[Pointing records for text and elements]
-------------------------

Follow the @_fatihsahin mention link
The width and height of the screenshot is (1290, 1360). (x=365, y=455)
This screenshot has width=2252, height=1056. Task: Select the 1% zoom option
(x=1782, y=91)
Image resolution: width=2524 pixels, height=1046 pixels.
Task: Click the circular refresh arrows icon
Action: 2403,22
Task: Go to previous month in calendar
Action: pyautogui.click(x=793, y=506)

-------------------------

• Written problem: Copy every line of the data above word for word, without changing anything.

• Written solution:
Follow the @_fatihsahin mention link
The width and height of the screenshot is (1290, 1360). (x=365, y=455)
This screenshot has width=2252, height=1056. Task: Select the 1% zoom option
(x=1782, y=91)
Image resolution: width=2524 pixels, height=1046 pixels.
Task: Click the circular refresh arrows icon
Action: 2403,22
Task: Go to previous month in calendar
Action: pyautogui.click(x=793, y=506)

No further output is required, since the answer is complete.